_Set exercise_
Copy the items below word for word, beginning with the first line and ending with the line that contains "Hide track V2", including that line.

(Source records)
-- Begin --

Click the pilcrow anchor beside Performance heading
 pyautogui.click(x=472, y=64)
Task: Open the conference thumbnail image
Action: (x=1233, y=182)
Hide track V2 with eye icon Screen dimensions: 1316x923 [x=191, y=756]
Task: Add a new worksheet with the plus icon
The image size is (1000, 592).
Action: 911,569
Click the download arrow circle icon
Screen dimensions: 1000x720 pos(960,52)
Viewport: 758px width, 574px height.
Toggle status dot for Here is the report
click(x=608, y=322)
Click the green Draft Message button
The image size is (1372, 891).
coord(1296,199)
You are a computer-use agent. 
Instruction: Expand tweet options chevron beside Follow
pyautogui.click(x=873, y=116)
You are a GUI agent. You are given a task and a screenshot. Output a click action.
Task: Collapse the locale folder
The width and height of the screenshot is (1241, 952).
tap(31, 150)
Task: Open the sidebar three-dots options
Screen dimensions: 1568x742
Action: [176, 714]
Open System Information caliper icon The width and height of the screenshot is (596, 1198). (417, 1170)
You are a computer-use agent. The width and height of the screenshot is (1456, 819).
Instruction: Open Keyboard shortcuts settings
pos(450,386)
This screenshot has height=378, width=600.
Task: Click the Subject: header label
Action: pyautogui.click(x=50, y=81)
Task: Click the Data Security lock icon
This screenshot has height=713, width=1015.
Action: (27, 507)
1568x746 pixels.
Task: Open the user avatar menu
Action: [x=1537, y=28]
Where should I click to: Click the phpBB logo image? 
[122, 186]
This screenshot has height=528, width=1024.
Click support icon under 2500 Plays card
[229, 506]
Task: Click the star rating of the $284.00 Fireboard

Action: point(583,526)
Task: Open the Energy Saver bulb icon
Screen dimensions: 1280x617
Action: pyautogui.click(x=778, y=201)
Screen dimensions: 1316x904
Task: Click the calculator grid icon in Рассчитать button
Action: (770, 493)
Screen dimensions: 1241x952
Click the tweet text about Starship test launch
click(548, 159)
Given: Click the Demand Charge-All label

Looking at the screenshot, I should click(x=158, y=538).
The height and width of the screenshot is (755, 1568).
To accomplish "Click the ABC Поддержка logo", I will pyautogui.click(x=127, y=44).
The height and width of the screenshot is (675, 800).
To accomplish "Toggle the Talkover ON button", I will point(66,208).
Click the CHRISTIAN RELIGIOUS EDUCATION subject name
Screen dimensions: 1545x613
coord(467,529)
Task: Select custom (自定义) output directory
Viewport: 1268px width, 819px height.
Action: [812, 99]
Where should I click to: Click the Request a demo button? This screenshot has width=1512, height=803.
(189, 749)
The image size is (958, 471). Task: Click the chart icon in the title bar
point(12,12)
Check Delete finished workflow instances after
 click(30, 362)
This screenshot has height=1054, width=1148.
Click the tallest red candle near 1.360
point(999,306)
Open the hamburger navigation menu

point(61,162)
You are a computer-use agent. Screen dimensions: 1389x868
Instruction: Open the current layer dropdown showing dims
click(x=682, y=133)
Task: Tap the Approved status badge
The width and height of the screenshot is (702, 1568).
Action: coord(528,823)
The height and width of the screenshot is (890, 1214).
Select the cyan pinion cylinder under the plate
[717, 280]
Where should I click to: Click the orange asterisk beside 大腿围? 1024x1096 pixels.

-- End --

_Complete answer_
Click the pilcrow anchor beside Performance heading
 pyautogui.click(x=472, y=64)
Task: Open the conference thumbnail image
Action: (x=1233, y=182)
Hide track V2 with eye icon Screen dimensions: 1316x923 [x=191, y=756]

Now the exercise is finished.